WHAT TO WORK ON:
Lines from the line with "2013 (751, 2000)" to the line with "[facebook] (902, 17)" in the entries below, and only those, must be output exactly, with both ends included.

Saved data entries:
══════════════════════════════
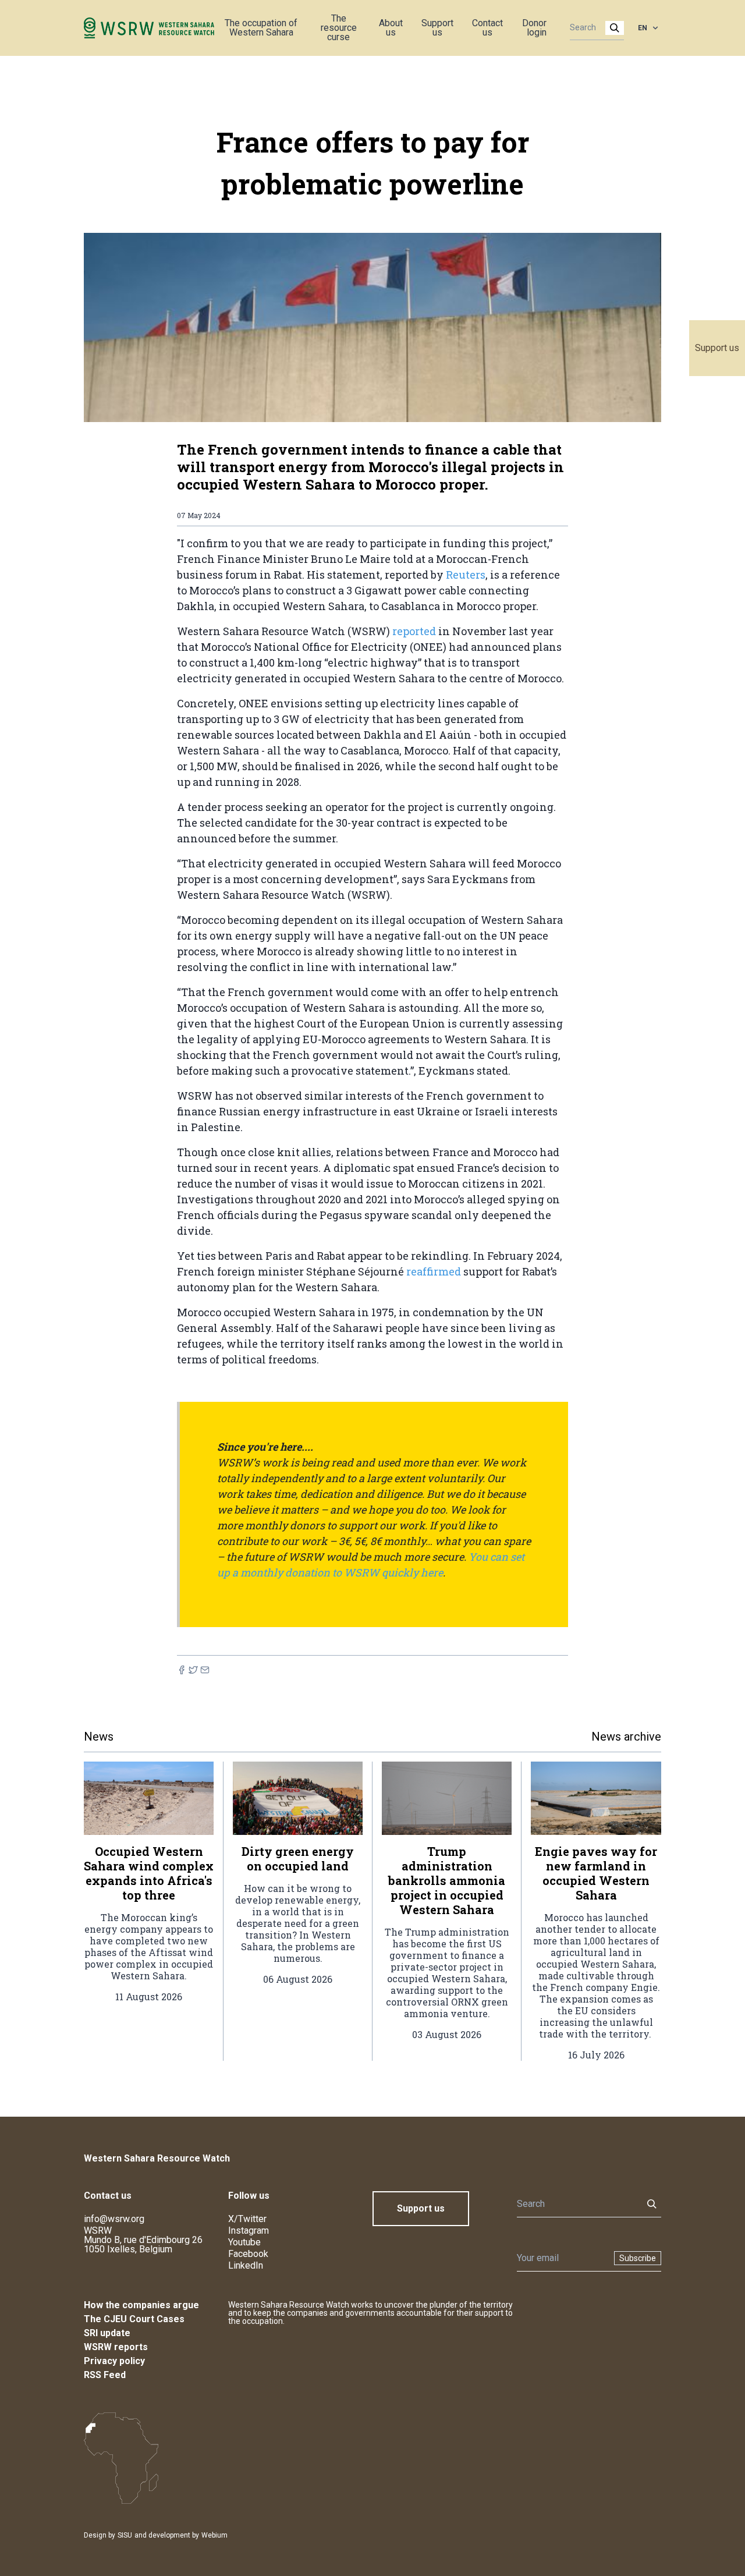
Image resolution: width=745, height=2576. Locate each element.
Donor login (534, 27)
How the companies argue (141, 2305)
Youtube (244, 2242)
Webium (214, 2535)
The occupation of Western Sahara (261, 27)
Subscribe (637, 2258)
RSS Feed (105, 2374)
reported (414, 631)
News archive (626, 1737)
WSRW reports (116, 2346)
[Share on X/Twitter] (193, 1670)
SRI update (107, 2332)
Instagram (248, 2230)
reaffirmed (433, 1271)
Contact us (487, 27)
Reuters (465, 575)
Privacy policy (114, 2360)
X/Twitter (247, 2218)
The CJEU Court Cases (134, 2319)
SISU (125, 2535)
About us (391, 27)
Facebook (248, 2253)
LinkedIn (245, 2265)
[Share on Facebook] (181, 1670)
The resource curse (339, 27)
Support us (717, 347)
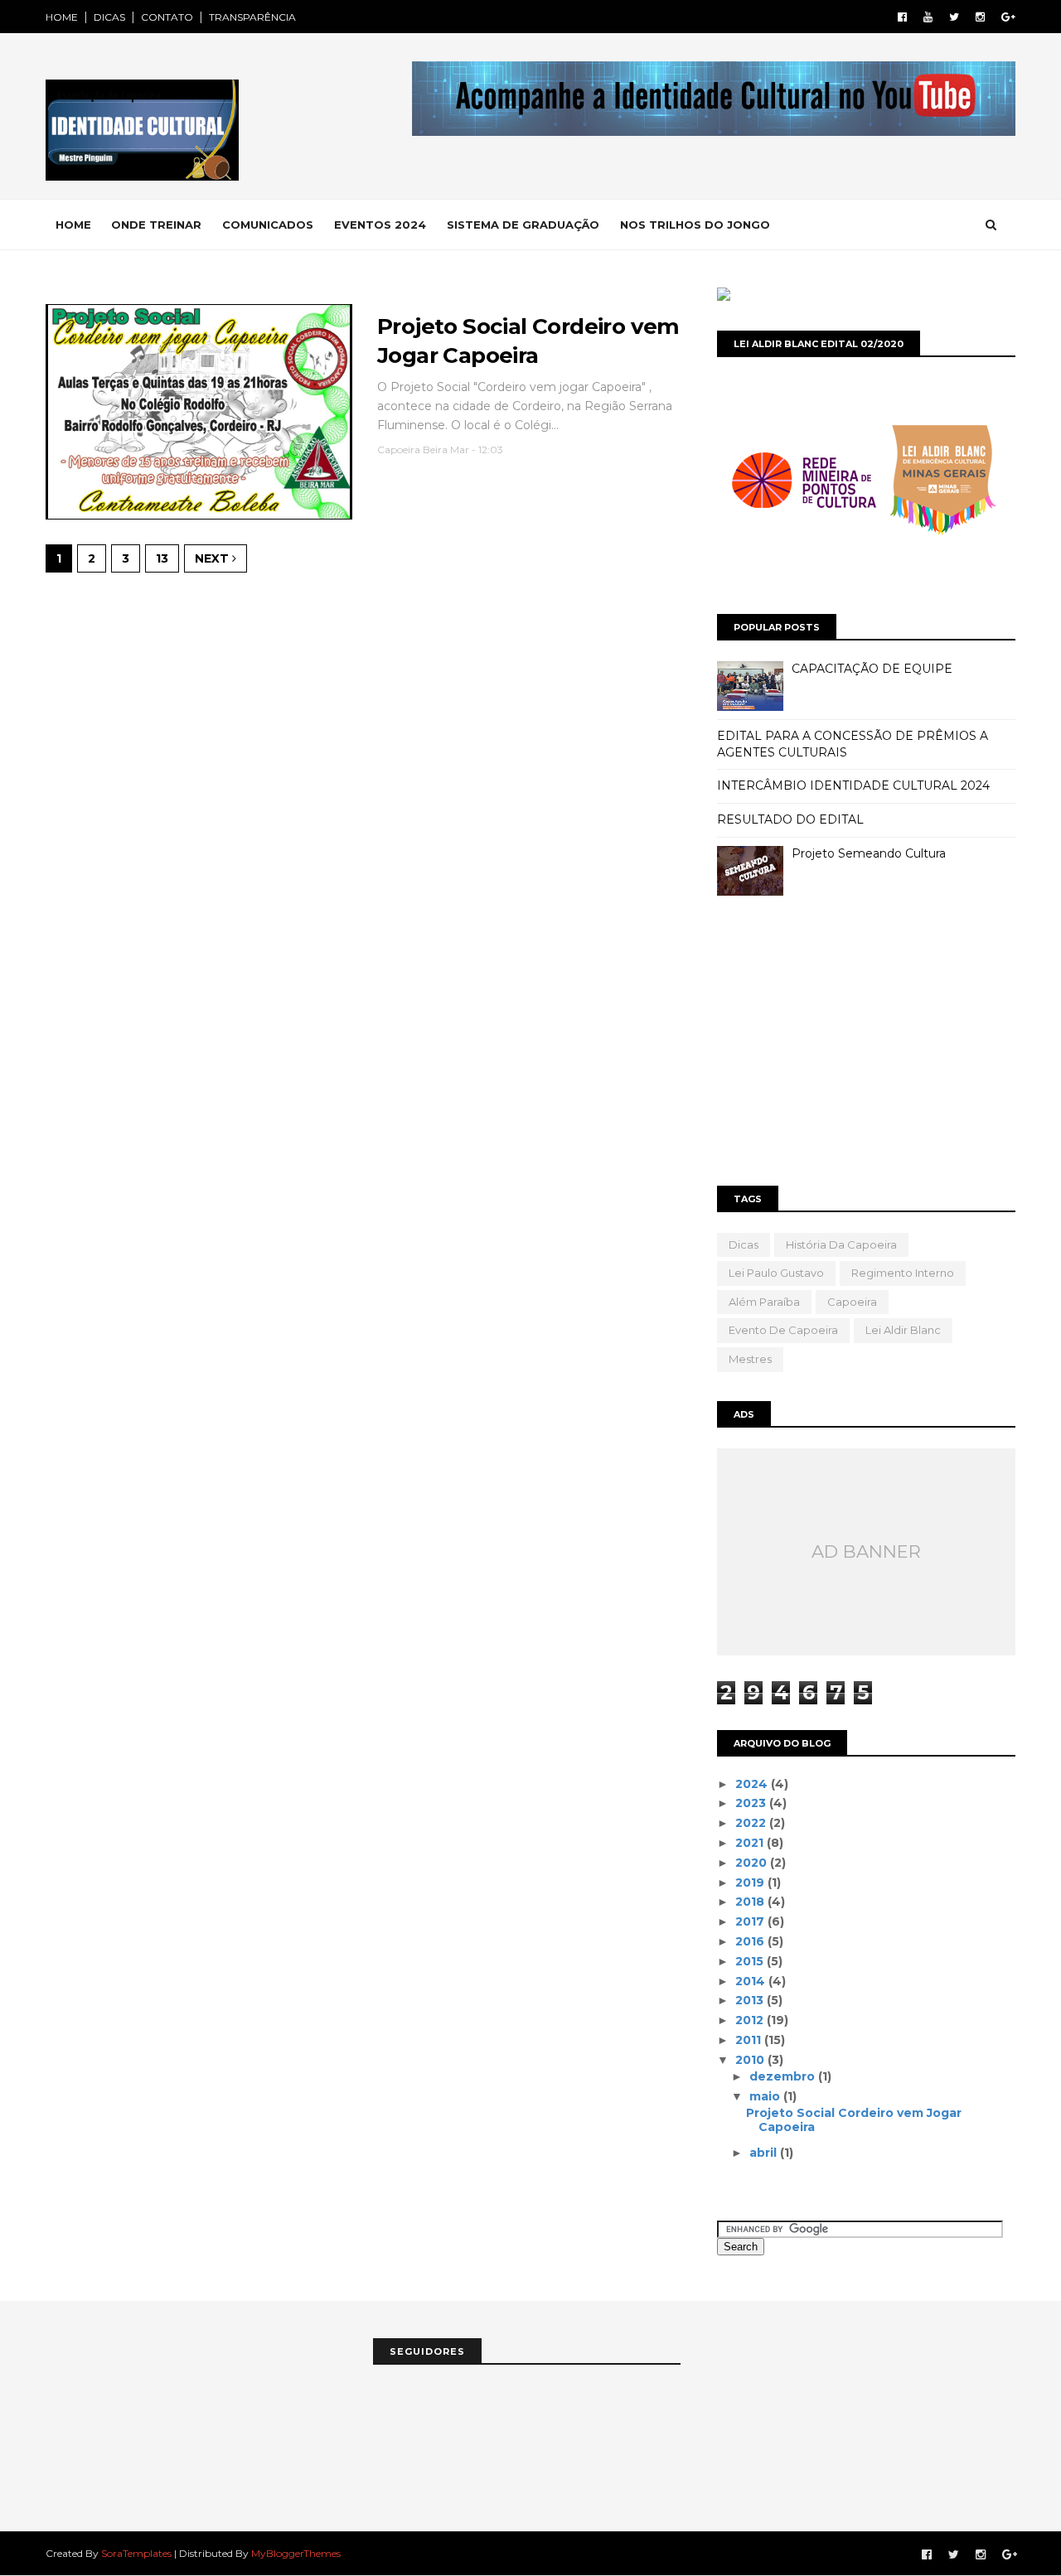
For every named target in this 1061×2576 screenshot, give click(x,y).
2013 (751, 2000)
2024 (753, 1783)
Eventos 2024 (380, 224)
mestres (750, 1358)
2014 (751, 1981)
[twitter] (954, 17)
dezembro (783, 2076)
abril (764, 2152)
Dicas (743, 1244)
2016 (751, 1941)
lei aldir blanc (903, 1329)
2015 (751, 1961)
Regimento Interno (902, 1272)
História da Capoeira (841, 1244)
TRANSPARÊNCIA (252, 17)
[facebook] (902, 17)
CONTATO (167, 17)
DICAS (109, 17)
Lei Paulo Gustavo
══════════════════════════════
EXERCISE SOLUTION:
2013 (751, 2000)
2024 (753, 1783)
Eventos 2024 (380, 224)
mestres (750, 1358)
2014 (751, 1981)
[twitter] (954, 17)
dezembro (783, 2076)
abril (764, 2152)
Dicas (743, 1244)
2016 (751, 1941)
lei aldir blanc (903, 1329)
2015 (751, 1961)
Regimento Interno (902, 1272)
História da Capoeira (841, 1244)
TRANSPARÊNCIA (252, 17)
[facebook] (902, 17)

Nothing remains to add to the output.